They come from all over but leave singing our praises. Another travel writer (this time from the Great White North), another glowing report about Ann Arbor as a travel destination.


"As I explored the downtown area by foot, I found that this city seemed to resonate with its own special vibe, and its plethora of performing arts theatres, art studios, microbreweries, specialty shops, world-class museums, and numerous parks and green spaces all contributed to the special feeling I had there."

Read the rest here.

U-M spinout produces revolutionary battery technology

U-M tech innovation + entrepreneurial ambition = successful startup. See, math isn't so hard.


"Produced by Sakti3, Inc., a self-proclaimed “spinout” company from the University of Michigan, the battery cell has double the energy density of a current lithium ion battery.

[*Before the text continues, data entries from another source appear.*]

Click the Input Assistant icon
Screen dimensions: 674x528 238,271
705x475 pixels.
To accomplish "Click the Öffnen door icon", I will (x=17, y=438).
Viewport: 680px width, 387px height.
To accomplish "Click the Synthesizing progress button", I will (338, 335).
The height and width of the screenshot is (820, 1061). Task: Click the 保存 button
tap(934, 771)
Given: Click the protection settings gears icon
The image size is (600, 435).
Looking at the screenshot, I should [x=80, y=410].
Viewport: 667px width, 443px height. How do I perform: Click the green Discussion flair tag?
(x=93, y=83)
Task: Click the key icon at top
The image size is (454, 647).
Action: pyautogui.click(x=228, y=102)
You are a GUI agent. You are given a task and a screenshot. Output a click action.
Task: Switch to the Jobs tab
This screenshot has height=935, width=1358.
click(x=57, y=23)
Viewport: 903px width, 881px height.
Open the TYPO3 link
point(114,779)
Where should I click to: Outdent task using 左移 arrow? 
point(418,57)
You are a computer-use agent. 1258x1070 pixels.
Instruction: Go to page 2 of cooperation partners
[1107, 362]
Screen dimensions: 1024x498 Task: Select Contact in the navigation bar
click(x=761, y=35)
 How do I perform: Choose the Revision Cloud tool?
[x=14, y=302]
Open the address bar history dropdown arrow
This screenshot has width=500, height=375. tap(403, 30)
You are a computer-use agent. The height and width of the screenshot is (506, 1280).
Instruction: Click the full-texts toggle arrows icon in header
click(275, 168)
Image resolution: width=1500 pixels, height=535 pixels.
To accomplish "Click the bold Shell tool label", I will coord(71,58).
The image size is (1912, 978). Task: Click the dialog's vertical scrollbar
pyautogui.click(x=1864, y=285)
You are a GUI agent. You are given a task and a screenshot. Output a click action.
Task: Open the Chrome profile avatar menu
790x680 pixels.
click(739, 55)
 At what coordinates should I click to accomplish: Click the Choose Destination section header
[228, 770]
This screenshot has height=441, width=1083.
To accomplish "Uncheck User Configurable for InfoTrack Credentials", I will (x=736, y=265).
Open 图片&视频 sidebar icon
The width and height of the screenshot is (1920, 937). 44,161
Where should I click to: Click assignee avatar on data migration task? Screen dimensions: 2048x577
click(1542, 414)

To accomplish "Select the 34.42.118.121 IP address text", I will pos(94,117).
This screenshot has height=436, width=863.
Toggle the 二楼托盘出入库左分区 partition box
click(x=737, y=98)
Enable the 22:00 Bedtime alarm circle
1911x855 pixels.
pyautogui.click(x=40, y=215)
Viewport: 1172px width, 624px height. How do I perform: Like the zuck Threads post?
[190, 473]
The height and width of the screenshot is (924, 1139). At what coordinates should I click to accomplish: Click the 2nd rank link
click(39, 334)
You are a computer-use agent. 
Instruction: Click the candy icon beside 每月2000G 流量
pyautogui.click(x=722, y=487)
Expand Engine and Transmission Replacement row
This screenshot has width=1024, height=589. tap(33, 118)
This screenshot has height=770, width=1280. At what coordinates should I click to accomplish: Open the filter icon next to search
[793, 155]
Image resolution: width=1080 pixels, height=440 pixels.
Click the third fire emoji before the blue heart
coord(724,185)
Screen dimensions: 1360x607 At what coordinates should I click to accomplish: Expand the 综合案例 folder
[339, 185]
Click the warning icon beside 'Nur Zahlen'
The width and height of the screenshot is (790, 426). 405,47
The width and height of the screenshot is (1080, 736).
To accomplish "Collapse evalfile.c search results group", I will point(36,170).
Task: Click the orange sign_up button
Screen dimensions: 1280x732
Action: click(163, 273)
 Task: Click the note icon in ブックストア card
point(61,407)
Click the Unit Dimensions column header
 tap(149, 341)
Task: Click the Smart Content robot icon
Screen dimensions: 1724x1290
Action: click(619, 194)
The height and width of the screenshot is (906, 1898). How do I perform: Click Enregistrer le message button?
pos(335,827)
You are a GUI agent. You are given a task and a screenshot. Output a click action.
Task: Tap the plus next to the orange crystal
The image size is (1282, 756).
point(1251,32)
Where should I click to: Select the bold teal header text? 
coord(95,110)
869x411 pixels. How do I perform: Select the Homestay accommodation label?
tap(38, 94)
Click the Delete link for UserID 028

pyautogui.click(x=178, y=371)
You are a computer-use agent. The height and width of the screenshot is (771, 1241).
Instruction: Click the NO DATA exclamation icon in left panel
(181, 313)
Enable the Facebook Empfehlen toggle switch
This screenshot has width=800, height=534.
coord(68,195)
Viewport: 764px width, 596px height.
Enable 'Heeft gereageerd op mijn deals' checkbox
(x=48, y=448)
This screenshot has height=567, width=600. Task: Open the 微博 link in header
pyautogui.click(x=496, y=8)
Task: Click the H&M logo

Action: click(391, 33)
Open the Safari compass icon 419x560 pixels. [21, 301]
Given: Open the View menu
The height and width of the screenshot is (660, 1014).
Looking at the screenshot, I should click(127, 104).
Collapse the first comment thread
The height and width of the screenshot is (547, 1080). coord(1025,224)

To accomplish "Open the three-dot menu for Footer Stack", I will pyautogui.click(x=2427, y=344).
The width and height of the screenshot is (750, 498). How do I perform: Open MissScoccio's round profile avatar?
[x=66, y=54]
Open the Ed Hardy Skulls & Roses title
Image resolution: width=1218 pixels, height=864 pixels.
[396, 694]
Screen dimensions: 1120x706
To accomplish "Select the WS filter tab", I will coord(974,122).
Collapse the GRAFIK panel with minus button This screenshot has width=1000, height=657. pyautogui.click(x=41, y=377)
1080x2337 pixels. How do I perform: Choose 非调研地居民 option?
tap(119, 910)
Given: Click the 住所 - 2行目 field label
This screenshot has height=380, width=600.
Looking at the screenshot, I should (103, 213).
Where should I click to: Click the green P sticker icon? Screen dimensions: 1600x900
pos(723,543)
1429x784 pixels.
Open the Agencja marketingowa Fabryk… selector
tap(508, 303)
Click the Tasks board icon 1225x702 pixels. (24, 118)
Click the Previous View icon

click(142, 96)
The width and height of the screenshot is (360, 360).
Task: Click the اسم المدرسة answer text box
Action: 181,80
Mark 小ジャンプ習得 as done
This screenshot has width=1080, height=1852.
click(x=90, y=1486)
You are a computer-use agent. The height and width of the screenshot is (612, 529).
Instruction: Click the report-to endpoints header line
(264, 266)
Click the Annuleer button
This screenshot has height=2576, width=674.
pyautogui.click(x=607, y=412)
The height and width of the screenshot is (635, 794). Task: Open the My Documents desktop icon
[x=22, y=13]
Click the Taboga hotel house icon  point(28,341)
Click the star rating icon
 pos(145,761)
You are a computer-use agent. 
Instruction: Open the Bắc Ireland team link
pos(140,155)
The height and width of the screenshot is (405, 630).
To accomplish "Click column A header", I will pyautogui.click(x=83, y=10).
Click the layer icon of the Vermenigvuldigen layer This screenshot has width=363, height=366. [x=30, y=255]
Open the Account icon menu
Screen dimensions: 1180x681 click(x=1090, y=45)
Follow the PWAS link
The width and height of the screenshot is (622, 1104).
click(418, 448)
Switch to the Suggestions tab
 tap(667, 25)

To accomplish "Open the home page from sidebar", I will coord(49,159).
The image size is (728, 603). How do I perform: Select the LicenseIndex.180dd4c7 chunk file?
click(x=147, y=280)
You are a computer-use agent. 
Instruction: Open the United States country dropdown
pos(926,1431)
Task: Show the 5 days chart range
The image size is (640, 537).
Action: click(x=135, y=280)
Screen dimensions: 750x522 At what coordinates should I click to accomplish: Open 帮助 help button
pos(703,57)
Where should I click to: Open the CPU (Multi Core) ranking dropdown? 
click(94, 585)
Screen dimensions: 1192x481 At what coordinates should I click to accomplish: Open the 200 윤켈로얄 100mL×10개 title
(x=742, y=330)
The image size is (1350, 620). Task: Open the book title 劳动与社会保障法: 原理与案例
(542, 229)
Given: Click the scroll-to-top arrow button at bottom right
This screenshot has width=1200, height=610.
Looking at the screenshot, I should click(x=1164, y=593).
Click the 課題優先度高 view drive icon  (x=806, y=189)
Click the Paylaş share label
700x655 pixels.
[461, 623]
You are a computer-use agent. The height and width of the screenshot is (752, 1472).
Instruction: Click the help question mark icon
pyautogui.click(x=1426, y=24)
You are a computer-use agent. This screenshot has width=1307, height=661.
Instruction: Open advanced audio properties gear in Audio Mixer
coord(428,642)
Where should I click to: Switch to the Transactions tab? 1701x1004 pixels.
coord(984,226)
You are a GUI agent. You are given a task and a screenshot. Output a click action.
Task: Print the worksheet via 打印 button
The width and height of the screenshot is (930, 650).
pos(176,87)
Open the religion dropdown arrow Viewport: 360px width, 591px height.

In more specific terms, the battery produces over 1,100 Watt hours per liter (Wh/l) in volumetric energy density. Typical lithium-ion batteries produce between 250-730 Wh/l."

Read the rest here.

Ann Arbor's blossoming condo market

And on the flipside of the affordable housing issue... we have this. Hmmm. Any chance our fair city could find a way to create greater (not less) economic diversity?  Because in case you hadn't noticed a few buildings have gone up in downtown Ann Arbor. And guess what? People are moving into them and paying big bucks to do so. Funny how the market works, huh? Demand meet limited supply.


"Many of the current and earlier developments specifically cater to U-M students, offering additional near-campus living options aside from blocks of grubby old houses. Other projects have targeted high-earning professionals and empty-nesters and are filling up faster than local observers anticipated.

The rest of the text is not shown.